NATIONAL GALLERY IN PRAGUE: Veletržní palace

13. 12. 2010–30. 1. 2011

On the 13th of December, in the expositive spaces of the National Gallery of Modern Art, Prague (Veletržní palace) was inaugurated the exhibition “VIETNAM: propaganda posters”, organized and produced by the Eleutheria foundation in the collaboration with the National Gallery in Prague.

The exposition aims to overview, through over 150 manifests, the entire artistic period related to the propagandistic production in Vietnam from the ’60s until the ’90s and to the artistic production of those who were called to contribute to the realization of the revolutionary project.

The exhibition itinerary, curated by the architect Ottaviano Maria Razetto, presents the works of art within an extremely rigid frame that tunes itself with the architecture of the exposition spaces of Veletržní palace. The manifests on show are organized in the strictly chronological order that enables the distinction between two clearly outlined productive phases in the evolution of the manifest of Vietnam propaganda.

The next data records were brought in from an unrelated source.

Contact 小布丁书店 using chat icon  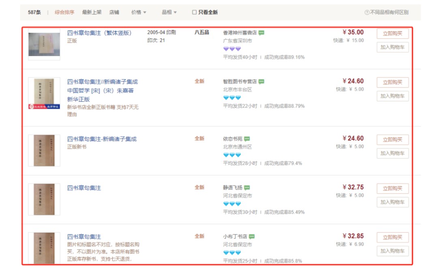(252, 237)
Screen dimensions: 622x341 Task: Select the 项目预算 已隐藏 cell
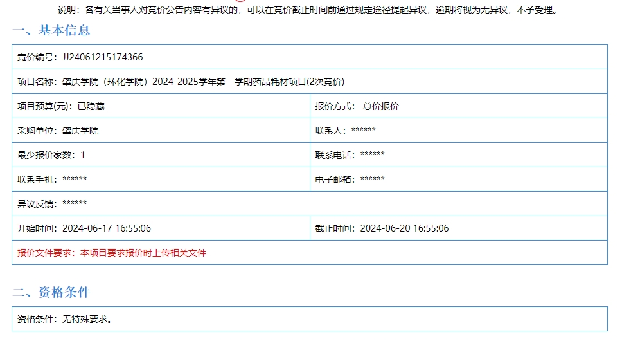[60, 106]
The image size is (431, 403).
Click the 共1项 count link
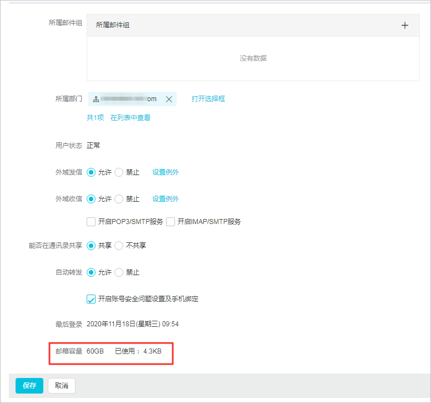coord(96,118)
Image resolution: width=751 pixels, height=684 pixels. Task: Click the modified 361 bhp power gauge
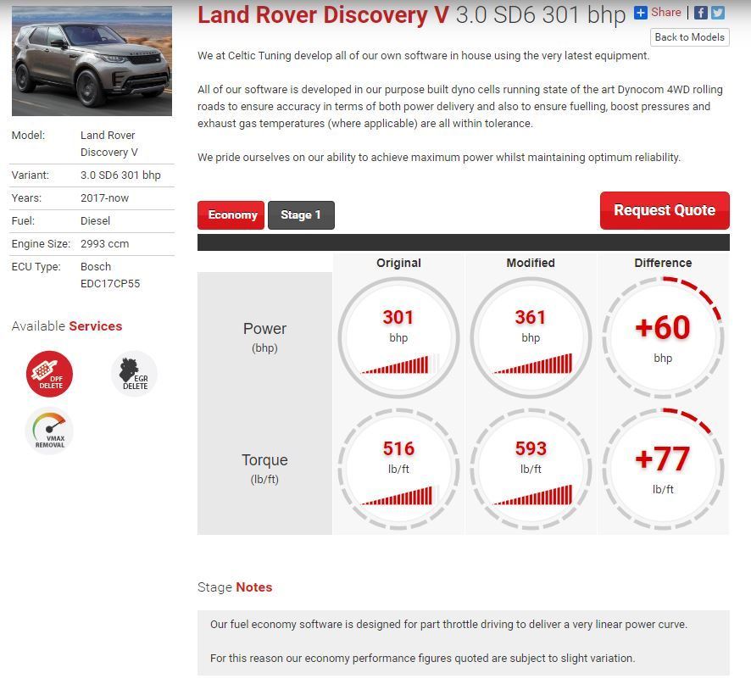pyautogui.click(x=531, y=337)
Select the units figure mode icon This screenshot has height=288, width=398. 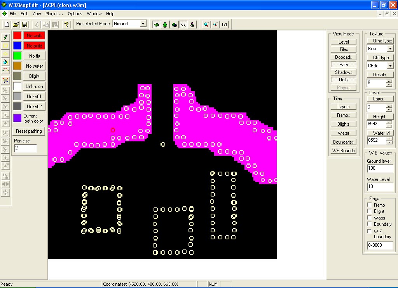[x=192, y=25]
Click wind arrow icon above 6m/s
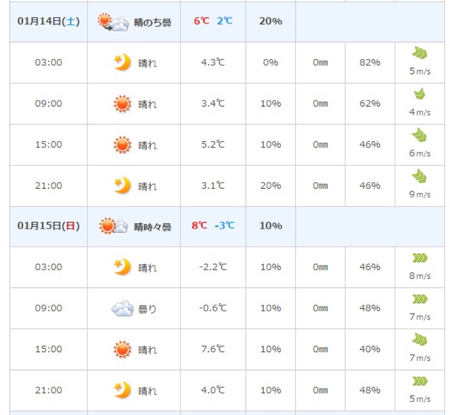Screen dimensions: 450x415 420,135
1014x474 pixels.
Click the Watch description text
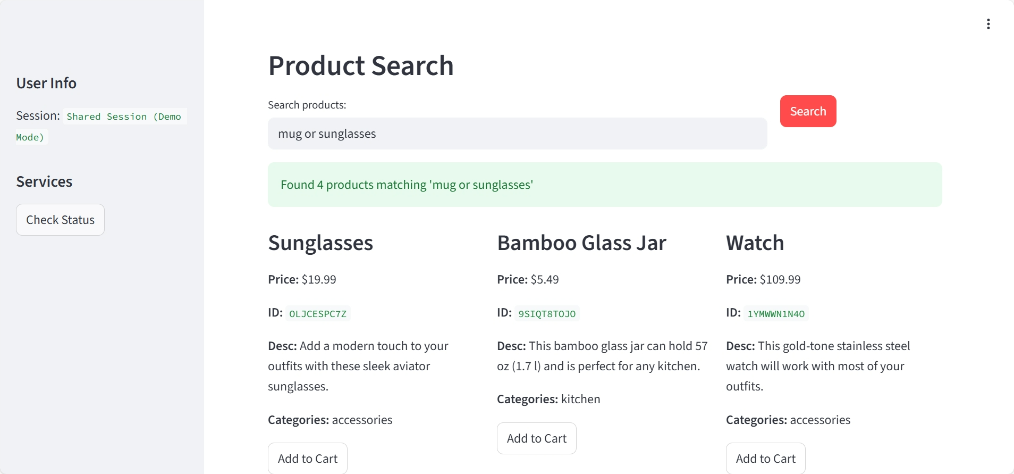point(817,366)

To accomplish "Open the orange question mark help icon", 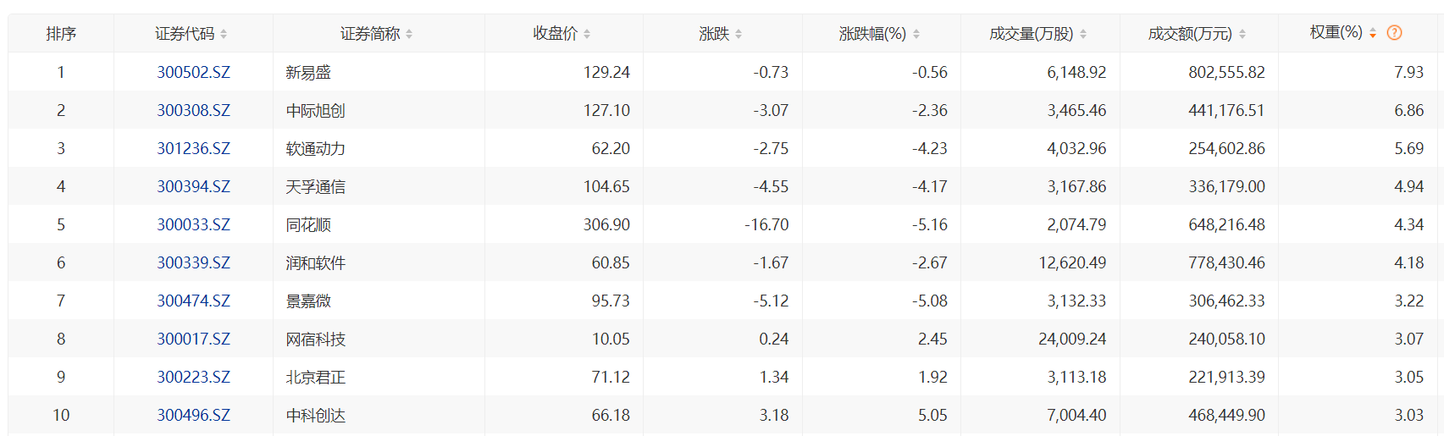I will click(1394, 33).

The first section-the one that dates from the first ’60s up to 1975-is totally devoted to the battle for unification of the country and to the war with the USA it originated. This first period that extends itself until the end of the’70s - the last war, the one with Cambodia of Pol Pot, terminates only in the 1978-rappresents the country dismembered by the war but nevertheless full of hope for Vietnam united and independent. Vietnamese people, at those times as nowadays, lived mostly in the countryside and the information about what was going on at the front had to be passed by elementary means of immediate impact and easily understandable to all. What is being depicted is not only the country in war or the one that rhetorically announces its victory. The protagonists are peasants, children, mothers and if they are soldiers then they are nevertheless sons of the rural society itself.

Around the end of the ’70s the manifest continues to represent an important mean of expression. The country has finally reached its reunification following more than twenty years of wars, but it had come out of it exhausted and with problems of the nation to be reconstructed. The manifest - to which is dedicated the second part of the exhibition - that originally sang praises of the sentiments of the whole nation now attributes to the communist party the leadership within the Vietnamese society. The challenges to face are different: not the army of the invader (first France, later the USA and to finish Chinese neighbour itself), but the modernization.

The exhibition remains open until 30th January 2010, from Tuesday to Sunday, from 10AM to 6 PM, the entrance is in Dukelských hrdinů 47, Praha 7.